The road traffic accident data matrix covered more than 83,500 rows (each corresponding to a road traffic accident) and more than 100 columns (factors related to the accidents). A single PC would have needed over 300 days to compute all the required billions of contingency tables, but utilizing TUT’s grid system, which networks up to about 400 desktop computers at TUT campus [
9], computation took only a fraction of that time. In total, the computation yielded more than 10,000 associations called hypotheses in GUHA language, of which 10 easily comprehensible are reported in this report.
The GUHA method produces hypotheses such as ‘The risk of colliding with a moose by car (a very typical road traffic accident type in Finland)in the Oulu region is triple compared to the risk in the Häme region.’ However, the GUHA method does not explain the deeper connections behind the hypotheses; there might be relatively more moose in the Oulu region than in the Häme region. All this depends on the investigator’s interpretation and may require further studies. Naturally, GUHA also produces trivial, well-known results. Some of these are included in this report as it is intended to demonstrate that if there is any significant dependence on the data, LISp-Miner software finds it.

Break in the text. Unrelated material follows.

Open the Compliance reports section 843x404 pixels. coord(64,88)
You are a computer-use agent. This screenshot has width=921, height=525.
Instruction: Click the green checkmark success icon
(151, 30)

As a result of the study, we conclude that the GUHA method and the LISp-Miner software can be used to extract from a road traffic accident type data dependencies that cannot be found by other data mining methods. For example, in a study conducted at the University of Jyväskylä, no such detailed dependencies were found on the same data as this report presents [
1]. On the other hand, this is understandable since GUHA is a unique method and its findings cannot be directly compared to those of other data mining methods. Although the current interface of the LISp-Miner software is a bit embossed, it can be recommended in analyzing large data alongside other data mining algorithms, especially when it comes to studying dependencies between relatively small, but still significant subsets of a big data repository.